— Begin Reading passage —
Much has already been made of what some people have seen as an attempt at portraying moral equivalence between the Nazis and the heroes of Basterds, but Tarantino very deliberately complicates this reading with his attitude toward film and propaganda throughout the movie. One scene in the theater shows Germans laughing uproariously as the “hero” of the film mows down hundreds of American soldiers onscreen. The effect this has on the audience of Basterds (that is, us) is to be at first disgusted by their attitude, and then uncomfortable as we recall that we ourselves were laughing at the deaths of Nazis onscreen not so long ago. Shortly thereafter, a couple of Jewish-American soldiers fire their machine guns at the theater attendees as the Germans riot, having realized that the theater is aflame and all the doors are sealed. We’re intended to feel complicated about this, but Tarantino primes us earlier to prove that he is not drawing a moral equivalence. He does this in two main ways.
The first, and more obvious, is that we’re explicitly told that the premiere is very exclusive and only the German High Command and their guests will be in attendance. While this doesn’t, perhaps, make the theater deaths less of a massacre, it certainly does make it a military operation and decidedly not, say, a terrorist attack; there are no innocent civilians inside that theater.
The other is subtler. The reason the Basterds’ plan ends up the way it does is because of one fatal miscalculation earlier in the movie by a British soldier who accidentally blows his cover as a German. This soldier, Lieutenant Hicox, speaks fluent German and was, before the war, a film critic, and author of several books on German cinema. When asked to describe the German film industry under Propaganda Minister Goebbels, Hicox says, “Goebbels considers the films he’s making to be the beginning of a new era in German cinema. An alternative to what he considers the Jewish-German intellectual cinema of the ’20s, and the Jewish-controlled dogma of Hollywood.”
At this point, British Prime Minister Winston Churchill, also in the room, interrupts to ask, “You say he wants to take on the Jews at their own game. Well, compared to, say, Louis B. Mayer, how’s he doing?”
— End Reading passage —
— Begin Data lines —
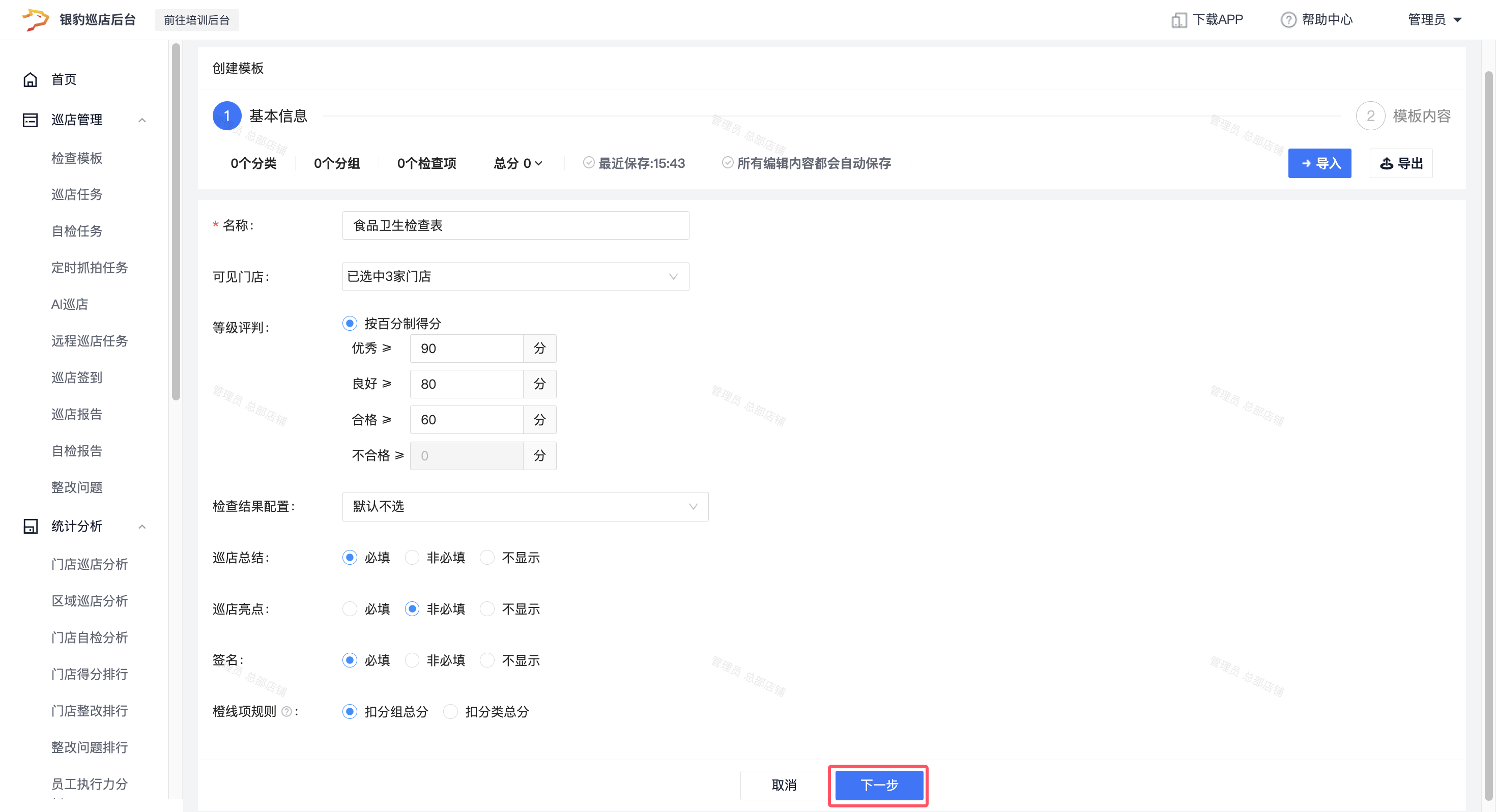Open 检查模板 in the sidebar
Screen dimensions: 1496x812
tap(77, 158)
— End Data lines —
Transcribe the Basterds passage word for word, beginning with the words "The first, and" and stopping after "inside that theater.". Rely on the Basterds passage alone.

The first, and more obvious, is that we’re explicitly told that the premiere is very exclusive and only the German High Command and their guests will be in attendance. While this doesn’t, perhaps, make the theater deaths less of a massacre, it certainly does make it a military operation and decidedly not, say, a terrorist attack; there are no innocent civilians inside that theater.